Usai seruan Jokowi benci produk asing, kembali terjadi impor bahan pokok yaitu impor garam. Lengkap sudah benci produk asing tetapi cinta impor. Setelah impor beras, gula dan saat ini garam. Pemerintah dengan alasan untuk memenuhi kebutuhan garam nasional, atau kualitas garam lokal yang belum sebagus garam impor maka kebijakan pemenuhan kebutuhan garam akhirnya harus dipasok dari impor.

Pada prinsipnya kebutuhan garam terbagi menjadi dua bagian yaitu kebutuhan konsumsi dan kebutuhan industri, sebagian besar atau sebanyak 3,9 juta ton kebutuhan garam ada pada industri manufaktur. Dengan alasan produktivitas dan kualitas garam lokal yang masih jauh kualitasnya lebih rendah dari garam impor adalah salah satu alasan kebijaksanaan impor dijalankan. Bukannya mencari solusi agar rakyat sejahtera khususnya petani garam dengan peningkatan ilmu dan teknologi atau mengajarkan cara pengelolaan tambak garam yang baik dan benar, sebagai upaya pemerintah memperbaiki produksi dan kualitas garam lokal, guna meningkatkan penghasilan dan taraf hidup masyarakat petani garam.
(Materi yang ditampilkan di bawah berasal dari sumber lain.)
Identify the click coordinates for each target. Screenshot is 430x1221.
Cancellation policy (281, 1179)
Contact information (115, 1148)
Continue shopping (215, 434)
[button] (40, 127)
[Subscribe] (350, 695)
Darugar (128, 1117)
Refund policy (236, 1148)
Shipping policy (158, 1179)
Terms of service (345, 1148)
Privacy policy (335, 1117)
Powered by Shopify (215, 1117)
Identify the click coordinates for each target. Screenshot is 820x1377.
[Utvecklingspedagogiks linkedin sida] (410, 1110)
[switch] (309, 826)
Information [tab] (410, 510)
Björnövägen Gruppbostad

Sedih rasanya di negara yang memiliki luas lautan terbentang dengan julukannya ‘Nenek moyangku seorang pelaut’ yang merupakan modal dasar pembuatan garam, tetapi berperilaku seperti negara miskin yang sulit mencari air laut sebagai modal dasar pembuatan garam. Memakai garam impor bukan karena tidak ada garam di dalam negeri sendiri untuk memenuhi kebutuhan masyarakatnya, tetapi ketidakmampuan mengolah produksi air laut yang telah Allah SWT anugerahkan dan disiapkan untuk negara maritim yang tercinta ini. Dengan tersedianya air garam yang berlimpah ruah... Sungguh memalukan.

Hal ini memberikan contoh betapa tidak berpihaknya pemerintah kepada rakyatnya sendiri. Bila ayah melihat anaknya belum mampu untuk mandiri berdiri dan berjalan sendiri, maka yang harus dilakukannya dengan ajarkan, beritahu caranya, bimbing, dampingi untuk menjadi anak yang mandiri. Bukannya ditinggalkan  karena belum mampu. Please help me. mungkin ini jeritan petani garam.

Yang menjadi pertanyaan besar kita apakah kebijakan impor kebutuhan atau ketagihan? Atau apakah ada kepentingan oligarki di dalam kebijakan? Karena pemerintah kita melakukan impor setiap tahun dan tetap menjadi masalah yang tidak pernah ada solusinya. Astaghfirullah....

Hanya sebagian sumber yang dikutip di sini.